Reproduce every one of the records below verbatim, omitting the pictures.

------------------------------------------------

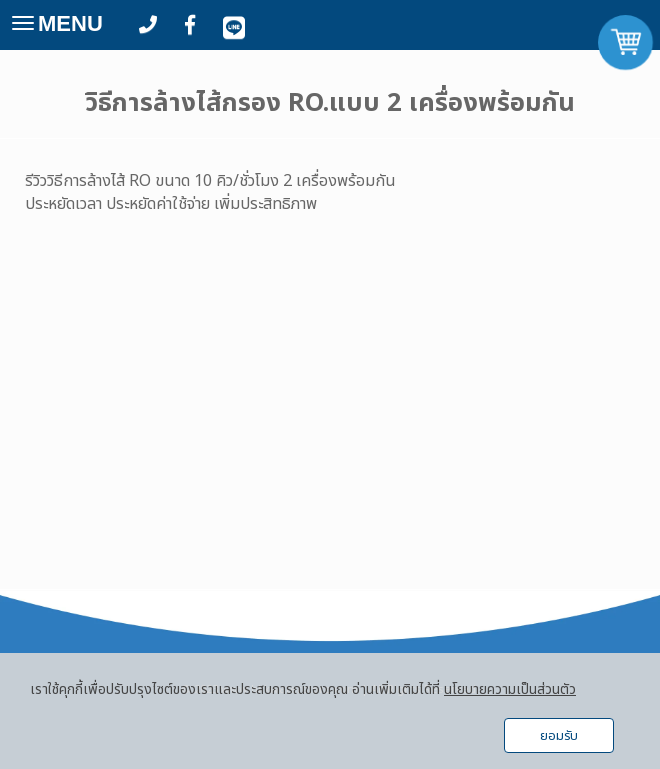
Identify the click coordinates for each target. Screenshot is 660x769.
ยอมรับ (559, 736)
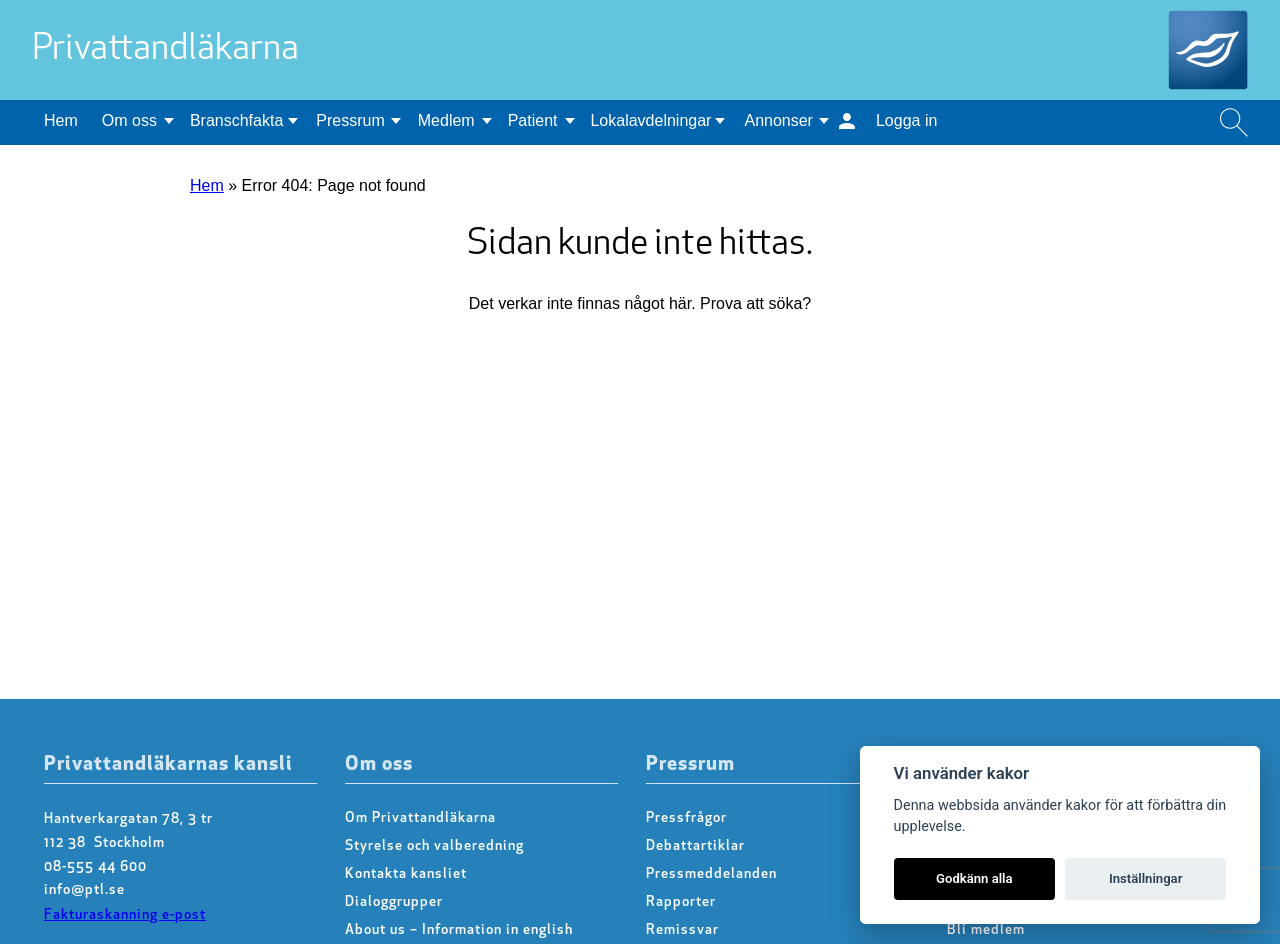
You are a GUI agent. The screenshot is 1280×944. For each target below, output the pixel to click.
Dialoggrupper (394, 902)
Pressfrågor (686, 818)
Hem (61, 120)
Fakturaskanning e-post (125, 915)
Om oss (129, 120)
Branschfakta (236, 120)
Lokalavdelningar (650, 120)
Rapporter (681, 902)
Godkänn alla (974, 878)
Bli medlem (986, 930)
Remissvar (682, 930)
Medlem (446, 120)
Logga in (906, 120)
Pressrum (350, 120)
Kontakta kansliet (406, 874)
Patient (533, 120)
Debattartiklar (695, 846)
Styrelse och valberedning (434, 846)
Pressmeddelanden (711, 874)
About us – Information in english (459, 930)
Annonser (778, 120)
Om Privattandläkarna (420, 818)
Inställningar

------------------------------------------------

■ RESULT OF THE TASK:
Identify the click coordinates for each target. Screenshot is 660x769.
ยอมรับ (559, 736)
You are a GUI agent. The screenshot is 1280×944. For each target below, output the pixel to click.
Dialoggrupper (394, 902)
Pressfrågor (686, 818)
Hem (61, 120)
Fakturaskanning e-post (125, 915)
Om oss (129, 120)
Branschfakta (236, 120)
Lokalavdelningar (650, 120)
Rapporter (681, 902)
Godkänn alla (974, 878)
Bli medlem (986, 930)
Remissvar (682, 930)
Medlem (446, 120)
Logga in (906, 120)
Pressrum (350, 120)
Kontakta kansliet (406, 874)
Patient (533, 120)
Debattartiklar (695, 846)
Styrelse och valberedning (434, 846)
Pressmeddelanden (711, 874)
About us – Information in english (459, 930)
Annonser (778, 120)
Om Privattandläkarna (420, 818)
Inställningar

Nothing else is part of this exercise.